Advances in remote sensing are generating a huge range of new measurements of chemical species in the middle atmosphere. These measurements compliment existing measurements from ozone sondes and lidar. Measurements from satellites generally give better spatial coverage, but the precision and calibration may be less stable than ground based measurements. Intercomparison of a wide range of independent measurements provides a rigorous check on the systematic differences between different instruments.

Gridded MIPAS ozone data

Gridded stratospheric ozone fields (netcdf format), with approximately 2 degree spatial resolution, 4 hourly and on 10 isentropic levels are available here.

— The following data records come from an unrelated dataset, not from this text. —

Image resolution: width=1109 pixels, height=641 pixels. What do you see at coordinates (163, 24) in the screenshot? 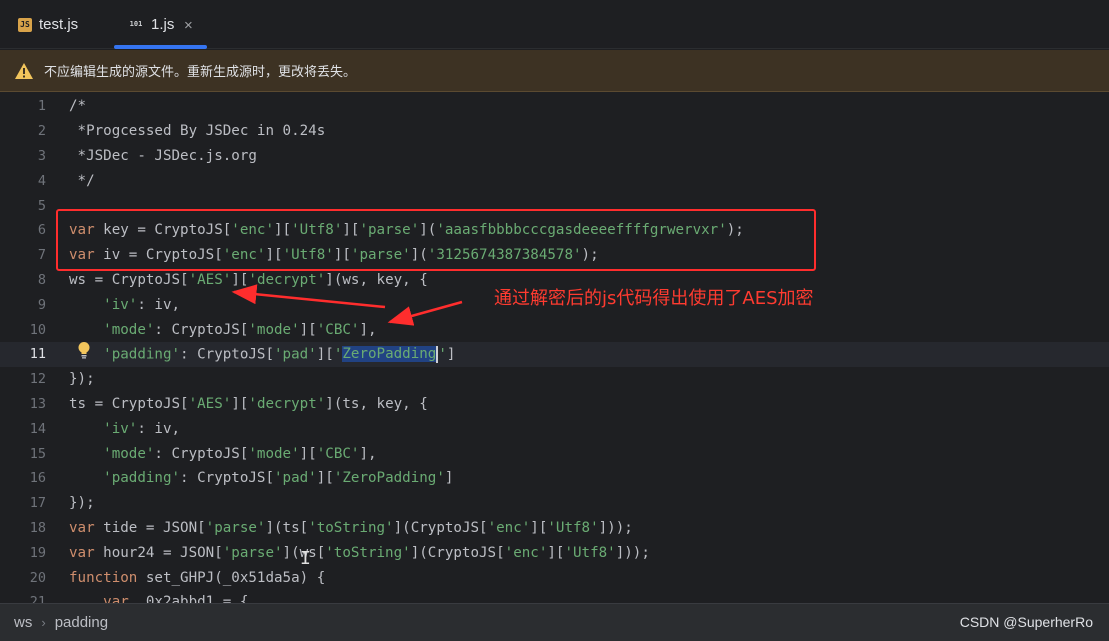
I see `tab-label: 1.js` at bounding box center [163, 24].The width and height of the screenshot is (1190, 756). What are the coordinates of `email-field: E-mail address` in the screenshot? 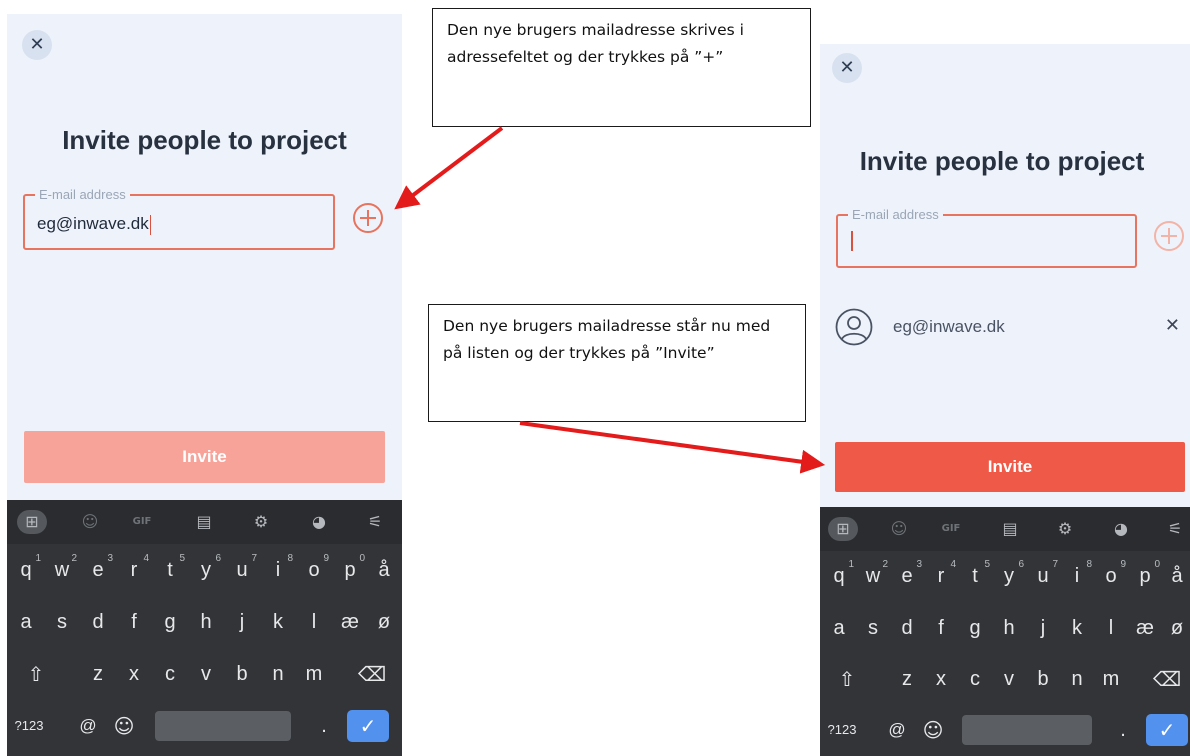 It's located at (986, 238).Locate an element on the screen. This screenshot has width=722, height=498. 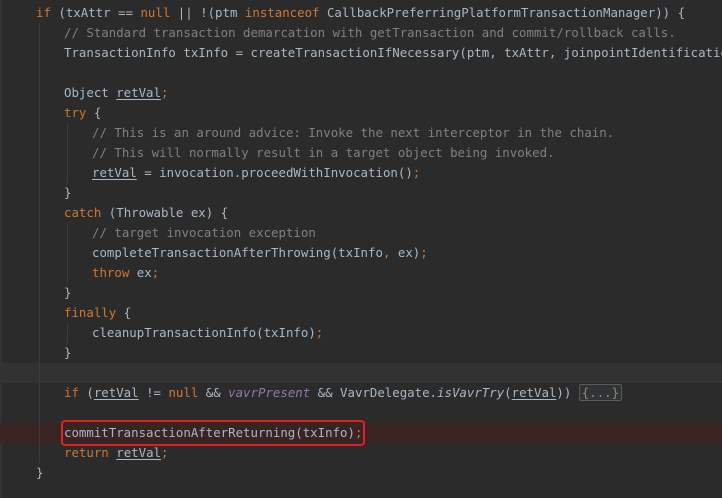
code-line: catch (Throwable ex) { is located at coordinates (361, 213). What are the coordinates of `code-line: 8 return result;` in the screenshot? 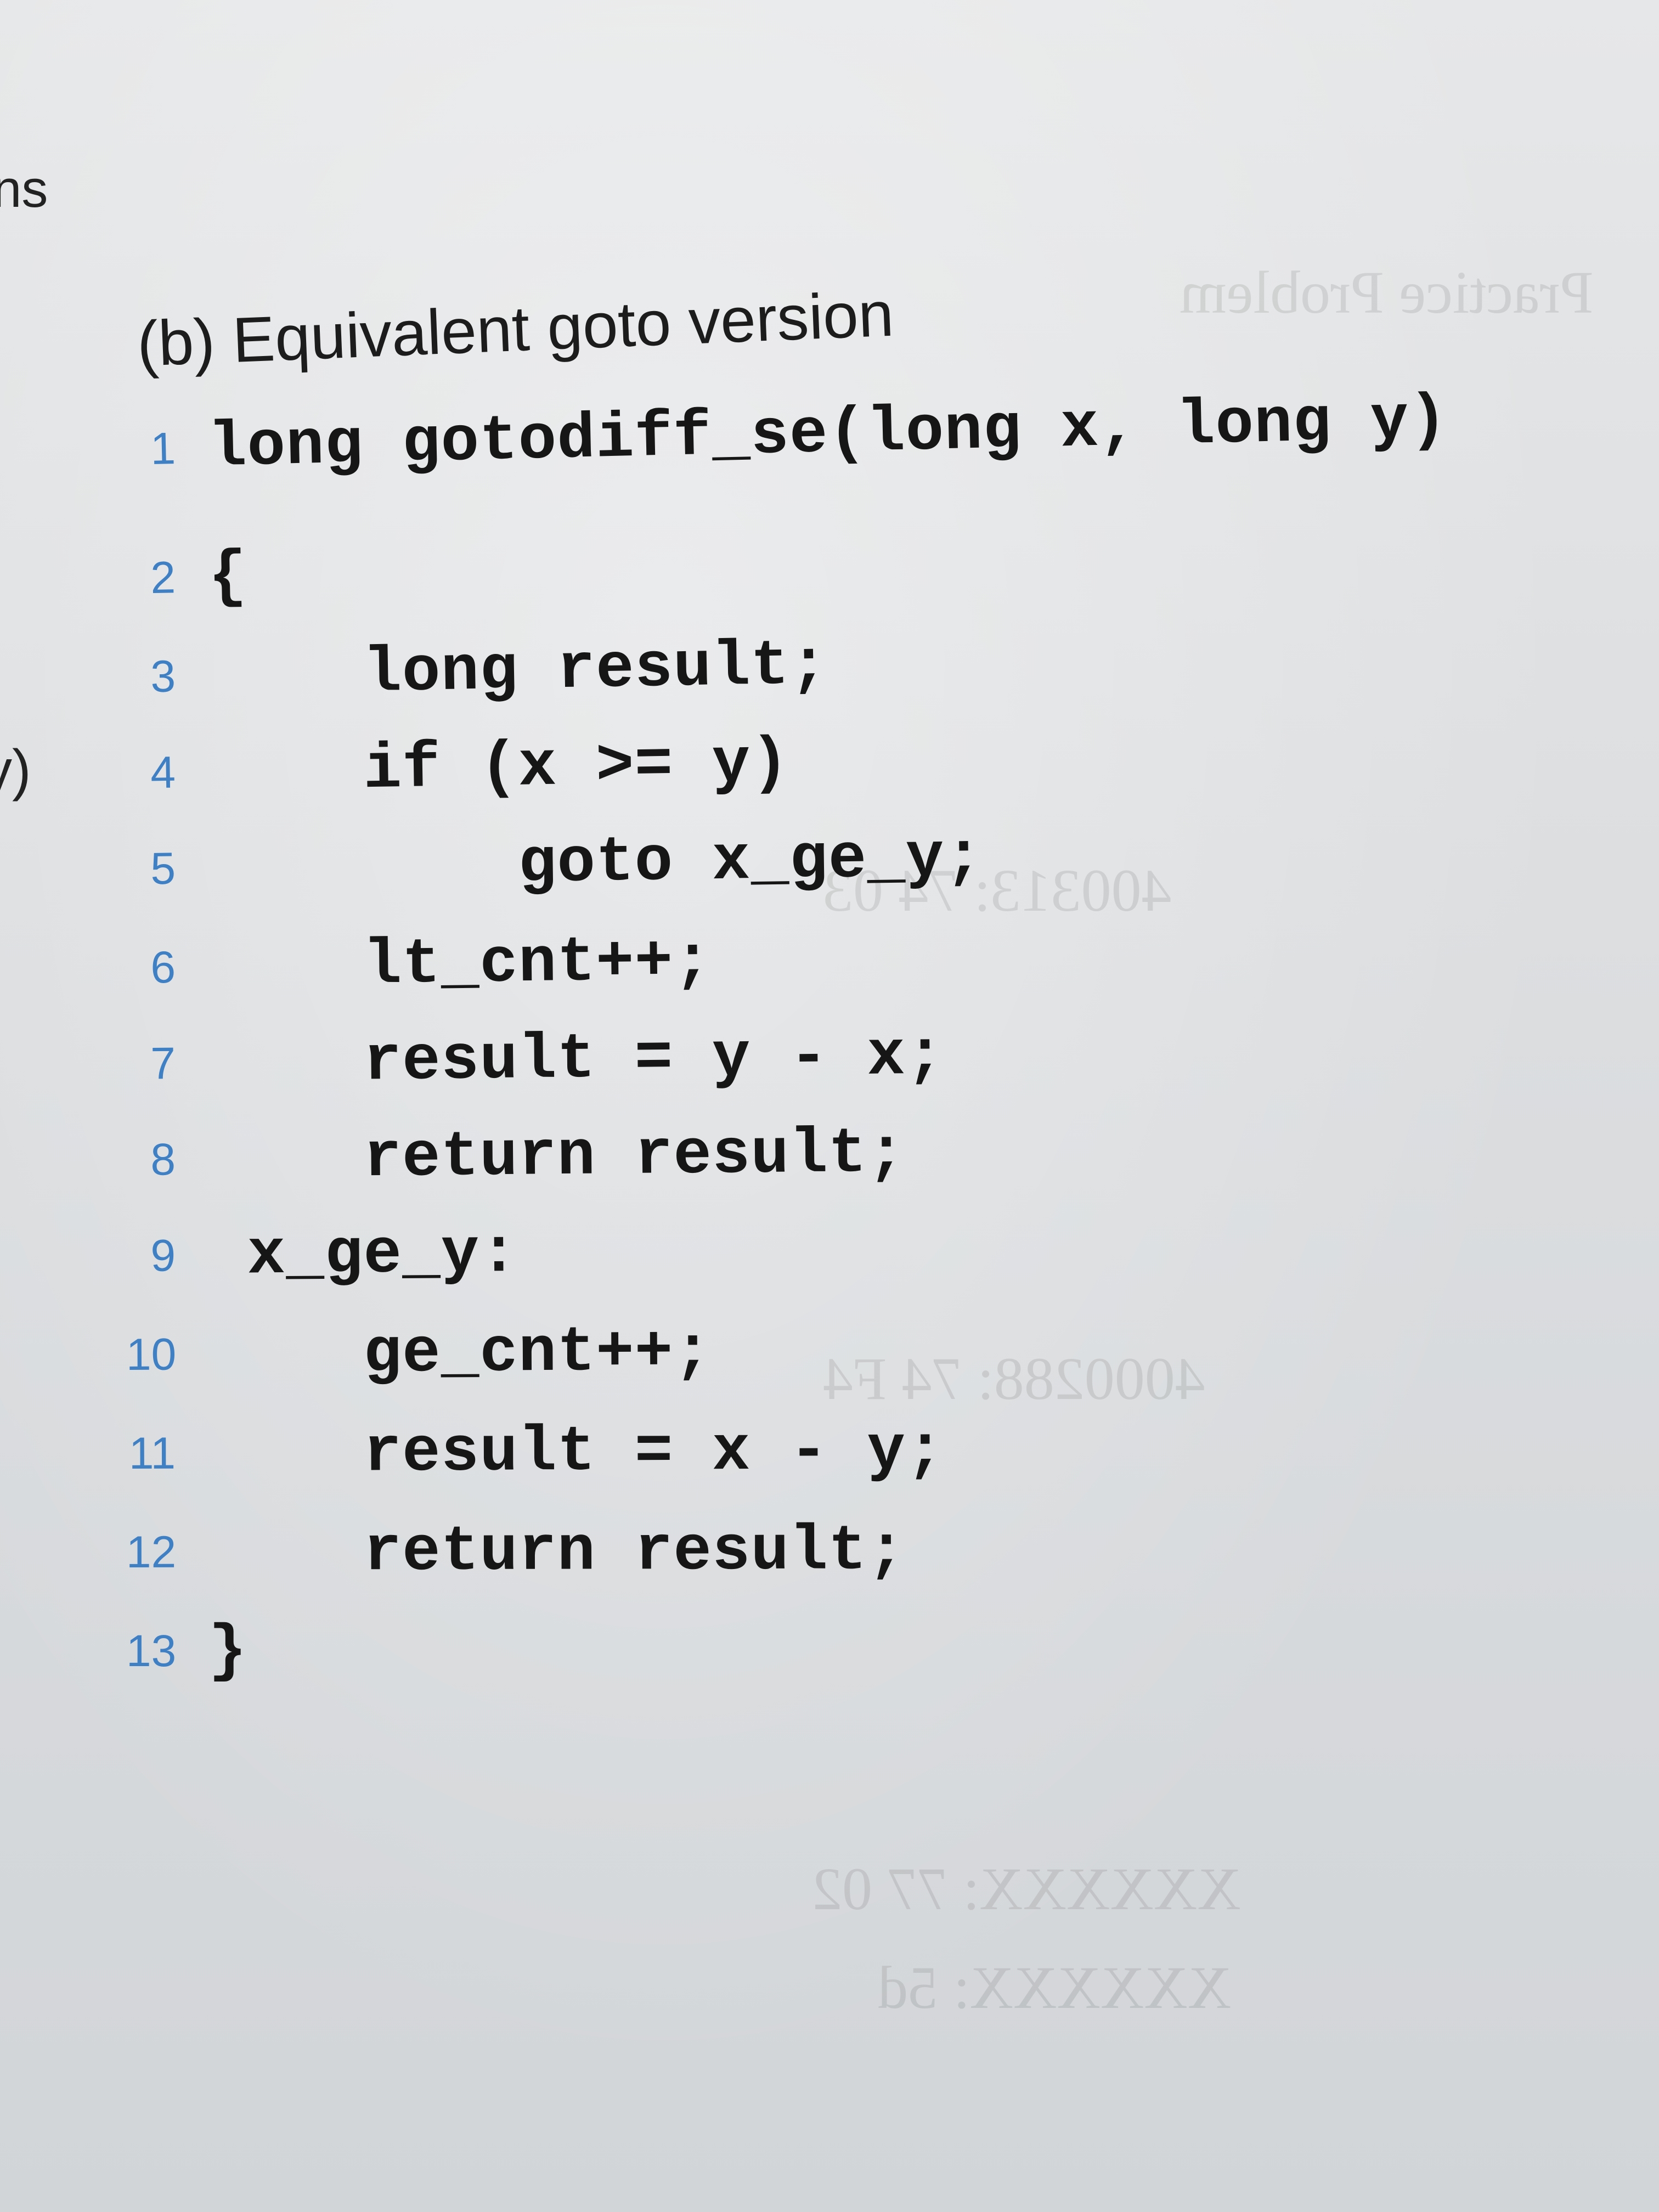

Manuscript in open discussion

A description of the method has been published in the Atmospheric Chemistry and Physics Discussion online jorunal, and can be downloaded and commented on here


Different measurments have often be compared by nearest neighbour comparisons. More recently, data assimilation is being used to generate global fields from a observation set which can then be compared with all available independent measurements. Both approaches are used in this project, and it is shown that the data assimilation gives more precise answers because of its ability to represent the spatial and temporal variations in the fields being observed and the contribution these variations make to differences between observations which are near but not coincident.


Acronym Full name Type Time
GOME Global Ozone Monitoring Experiment global May 1995, ongoing
GOMOS Global Ozone Monitoring by Occultation of Stars global Mid 2002, ongoing
HALOE Halogen Occultation Experiment partial November 1991 to April 2003
HIRDLS High Resolution Dynamics Limb Sounder global Expected 2004
ILAS Improved Limb Atmospheric Spectrometer partial August 1996 to June 1997
ILAS II Improved Limb Atmospheric Spectrometer II partial December 2002, ongoing
MIPAS Michelson Interferometer for Passive Atmospheric Sounding global Mid 2002, ongoing
MLS, UARS Microwave Limb Sounder global October 1991 to June 1997
MLS, EOS Microwave Limb Sounder global Expected 2004
POAM II Polar Ozone and Aerosol Measurement partial 1993 to November 1996
POAM III Polar Ozone and Aerosol Measurement partial March 1998, ongoing
SAGE II Stratospheric Aerosol and Gas Experiment II partial October 1984 to June 2001
SAGE III Stratospheric Aerosol and Gas Experiment III partial 2002, ongoing
SBUV II Solar Backscatter Ultraviolet global 1984, ongoing
TOMS Total Ozone Mapping Spectrometer column ongoing
TOVS TIROS Operational Vertical Sounder column ongoing
Ozonesondes groundbased partial ongoing
Umkehr partial ongoing
Lidar partial ongoing
Intercomparisons have so far been carried out with MIPAS, HALOE, POAM III, SAGE III and GOME.


Comparisons between assimilated MIPAS ozone data and observations from HALOE, POAM III and SAGE III are summarised in figure 1. The plot shows 30 bars charts, corresponding to 5 levels and 6 latitudinal bands. Each bar chart show the mean difference between available observations and the assimilation. A black bar indicates twice the variance about this mean normalised by the square root of the number of observations. From 850K to 1600K POAM II and SAGE III are consistent with MIPAS to within 3%. HALOE, on the other hand, is measures significantly lower values at upper levels in this period. Generally, the plot is consistent with MIPAS having zero bias. If a similar plot is prepared using nearest neighbour comparisons, with a cut off of 12 hours and 5 degrees, the variances and mean differences are much larger (figure 2).